Problems to solve
1. Retype the passage of the share cancellation excerpt between "The above considerations" and "day of Cancellation.", inclusive.
2. Answer these questions from the share cancellation excerpt:
(a) For how many years from the date of Cancellation will the Takeover Code continue to apply to the Company?
(b) Which part of the Circular summarizes the principal changes made by adopting the New Articles?
(c) What has the Company arranged to help Shareholders trade in the Ordinary Shares from the day of Cancellation?

___ Excerpt ___

The Company will remain registered with the Registrar of Companies in England & Wales in accordance with and subject to the Companies Act 2006, notwithstanding the Cancellation. Shareholders should also note that the Takeover Code will continue to apply to the Company following the Cancellation for the period of 10 years from the date of Cancellation (subject to the Re‑registration occurring).

Shareholders should note that, if the Cancellation becomes effective (and subject to the Re-registration occurring), after the expiry of 10 years from the date of the Cancellation they will not receive the protections afforded by the Takeover Code in the event that there is a subsequent offer to acquire their Ordinary Shares. Brief details of the Takeover Panel (the "Panel"), the Takeover Code and the protections given by the Takeover Code are described in Part III of the Circular.

Before giving consent to the re-registration of the Company as a private company, Shareholders may want to take independent professional advice from an appropriate independent financial adviser.

Following the Cancellation it will still be possible to hold Ordinary Shares in uncertificated form in CREST.

The Resolutions to be proposed at the General Meeting include the adoption of the New Articles with effect from completion of the Cancellation. A summary of the principal changes being made by the adoption of the New Articles is included in Part II of the Circular.

The above considerations are not exhaustive and Shareholders should seek their own independent advice when assessing the likely impact of the Cancellation on them.

Transactions in Ordinary Shares

Shareholders should note that they are able to trade in the Ordinary Shares on AIM prior to the Cancellation.

The Board is aware that the proposed Cancellation, should it be approved by Shareholders at the General Meeting, would make it more difficult for Shareholders to buy and sell Ordinary Shares should they wish to do so. Therefore, the Company has made arrangements for a Matched Bargain Facility to assist Shareholders to trade in the Ordinary Shares to be put in place from the day of Cancellation.

___ Entries ___

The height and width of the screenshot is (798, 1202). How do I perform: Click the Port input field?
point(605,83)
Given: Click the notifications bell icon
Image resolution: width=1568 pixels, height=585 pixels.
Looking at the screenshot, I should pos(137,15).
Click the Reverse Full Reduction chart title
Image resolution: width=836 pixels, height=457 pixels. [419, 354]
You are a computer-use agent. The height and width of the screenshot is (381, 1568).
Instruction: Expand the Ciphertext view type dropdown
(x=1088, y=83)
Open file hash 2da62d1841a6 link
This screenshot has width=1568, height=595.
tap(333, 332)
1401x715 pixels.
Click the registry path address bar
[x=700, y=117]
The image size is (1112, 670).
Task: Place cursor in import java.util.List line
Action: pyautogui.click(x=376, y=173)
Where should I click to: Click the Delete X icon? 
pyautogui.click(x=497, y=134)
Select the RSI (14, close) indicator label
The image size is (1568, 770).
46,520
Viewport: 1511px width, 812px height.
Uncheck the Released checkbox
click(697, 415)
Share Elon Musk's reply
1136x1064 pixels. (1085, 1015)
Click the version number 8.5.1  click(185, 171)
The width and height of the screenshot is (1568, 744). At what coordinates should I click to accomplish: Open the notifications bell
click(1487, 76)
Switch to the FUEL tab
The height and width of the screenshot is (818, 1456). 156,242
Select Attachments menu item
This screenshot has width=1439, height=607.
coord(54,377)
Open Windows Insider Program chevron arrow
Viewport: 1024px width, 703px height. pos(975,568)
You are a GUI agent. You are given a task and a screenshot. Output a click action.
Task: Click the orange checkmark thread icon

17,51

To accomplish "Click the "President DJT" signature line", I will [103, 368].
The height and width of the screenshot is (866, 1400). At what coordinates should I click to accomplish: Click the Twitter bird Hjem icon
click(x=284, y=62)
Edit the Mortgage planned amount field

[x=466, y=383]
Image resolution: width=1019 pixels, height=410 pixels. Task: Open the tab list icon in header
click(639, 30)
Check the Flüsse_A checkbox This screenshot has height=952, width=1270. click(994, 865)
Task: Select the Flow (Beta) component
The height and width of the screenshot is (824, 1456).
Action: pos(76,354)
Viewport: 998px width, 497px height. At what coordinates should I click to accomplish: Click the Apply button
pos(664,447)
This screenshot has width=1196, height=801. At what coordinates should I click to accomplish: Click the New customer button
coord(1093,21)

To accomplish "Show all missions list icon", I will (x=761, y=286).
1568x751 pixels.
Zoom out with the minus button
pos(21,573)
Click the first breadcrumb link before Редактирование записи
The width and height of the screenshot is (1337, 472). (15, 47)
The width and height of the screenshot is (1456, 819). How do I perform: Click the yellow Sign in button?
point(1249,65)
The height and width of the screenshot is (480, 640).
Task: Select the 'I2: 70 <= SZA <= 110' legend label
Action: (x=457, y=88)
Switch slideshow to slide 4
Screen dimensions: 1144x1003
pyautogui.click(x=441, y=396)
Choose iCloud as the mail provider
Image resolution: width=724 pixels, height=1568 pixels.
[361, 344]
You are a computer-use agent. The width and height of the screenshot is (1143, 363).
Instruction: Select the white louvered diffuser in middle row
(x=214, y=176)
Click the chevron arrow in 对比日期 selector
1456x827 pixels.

___

Responses to the tasks
1.
The above considerations are not exhaustive and Shareholders should seek their own independent advice when assessing the likely impact of the Cancellation on them.

Transactions in Ordinary Shares

Shareholders should note that they are able to trade in the Ordinary Shares on AIM prior to the Cancellation.

The Board is aware that the proposed Cancellation, should it be approved by Shareholders at the General Meeting, would make it more difficult for Shareholders to buy and sell Ordinary Shares should they wish to do so. Therefore, the Company has made arrangements for a Matched Bargain Facility to assist Shareholders to trade in the Ordinary Shares to be put in place from the day of Cancellation.

2.
(a) 10 years, subject to the Re-registration occurring.
(b) Part II.
(c) A Matched Bargain Facility.